Cuda SGEMM same speed as APPLE veclibs ?

First off I’m a newbie here, so perhaps I’m making a gargantuan mistake. But SGEMM in the apple vec libs seems to be only slightly slower than the CUDABLAS sgemm (thunking). (as noted in a followup post the Thunking overhead does not appear to impact the calculation speed of SGEMM for large matricies)

This seems like profoundly poor performance: the 8600M GT is only achieving a quarter of it’s theoretical capacity. Why?? It can’t be algorithmic overhead since, In comparion, the core duo seems be achieving 75% of its theoretical limit including the overhead.

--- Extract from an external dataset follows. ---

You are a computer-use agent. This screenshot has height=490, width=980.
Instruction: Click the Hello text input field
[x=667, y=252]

To time this I’m using the Fortran_cuda_blas example from Nvidia and running it on a macbook pro (intel core duo 2, 2.4 GHZ, PCIe x16) with 256MB 8600M GT.

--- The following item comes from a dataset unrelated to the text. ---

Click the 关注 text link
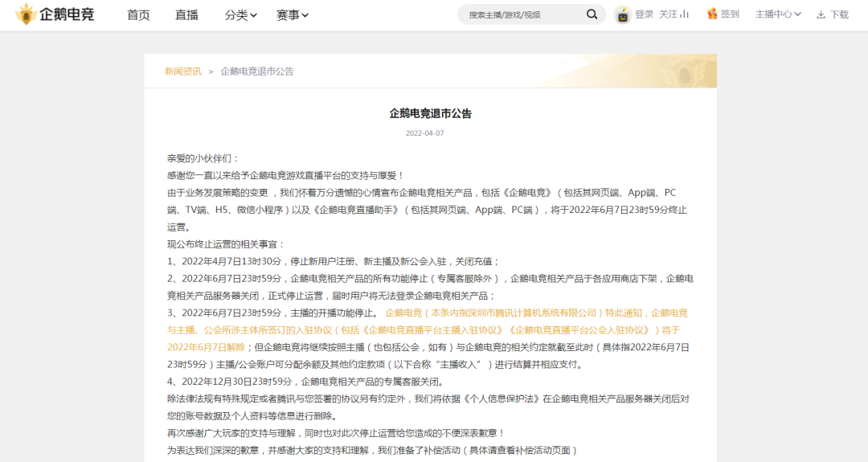The width and height of the screenshot is (868, 462). coord(668,14)
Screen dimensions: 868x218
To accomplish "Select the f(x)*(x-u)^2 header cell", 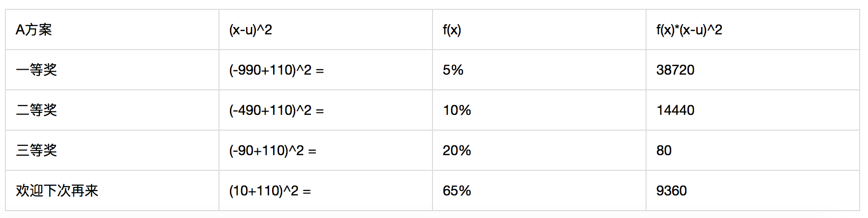I will [689, 30].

As you can see below the native blas is never more than 25% slower than the 8600M GT cudablas . That is to say essentially no acceleration at all, if I’m not make some mistake.

Now here’s the output summarized.

column1 matrix dimension.
column2 MFLOPS native apple veclib blas
column3 MFLOPS cublas sgemm
column4 MFLOPS cublas pinned sgemm

160 3538 4093 4371
256 5673 8202 9185
512 10368 12529 12100
1024 11382 15235 15876
1344 11513 15278 15804
1600 11867 15524 16011
1632 11899 15588 16033
1664 11830 15474 15902

ADDENDUM:
To get the NVDIDA Fortan_Cuda_blas sgemm example to compile on a mac I had to make the following edits:

add line in fortran.c
#define CUBLAS_FORTRAN_COMPILER CUBLAS_G77

addlines in Makefile:
NAMEBLAS = “FOOBAR”
LIBBLAS = -L/Developer/SDKs/MacOSX10.5.sdk/System/Library/Frameworks/Accelerate.framework/Versions/A/Frameworks/vecLib.framework/Versions/A -lblas

Some more info.

The apple Accelerate Framework BLAS when computing seems to ustilize about 170-180% CPU on my dualcore 2.4GHZ core duo 2. Thus if I assume that it can do 4 SIMD multiply and adds per clock cycle per processor then that’s a theoretical peak of 17 GFLOPS (at 180% CPU availaibitly).

The 8600M GT is supposed to have a peak capacity of 61 GFLOPS.

What I observe is that as the matrix size grows (square matricies) that the Apple BLAS tops out at 12 GFLOPS and the CUDABLAS tops out at 16 GFLOPS.

It would appear that SGEMM, including the memory transfers to main memory is quite a bit slower than it’s theoretical maximum. However The Thunking calls do not appear to impact the apparrent speed

the macbook pro has a PCIe x16 buss, and a memory speed of 667MHZ DDR2. The 8600 GT card is rated for 22.4GB/sec Memory bandwidth. However transfer rates do not appear to be the slow step.

Since the matrix Multiply is an N^3 operation and the memory size grows as N^2 I should think that the calculation would be quickly dominated by the N^3 FLOPS and not the transfer rate. The fact that the speed seems to plateau, and the time grow cubicly, it suggest that indeed it is the FLOPS not the transfer that is the limit.

An 8800 series has (IIRC) a flop rate of in the range 350-500 GFLOPS. with the top end comparable to a TESLA.

So does that mean things should just scale? that is if the 8600M GT only achieves 26% of it’s capactiy in a matrix multiply then should an TESLA “only” get 140 GFLOPS, or roughly 11x faster than the CPUs?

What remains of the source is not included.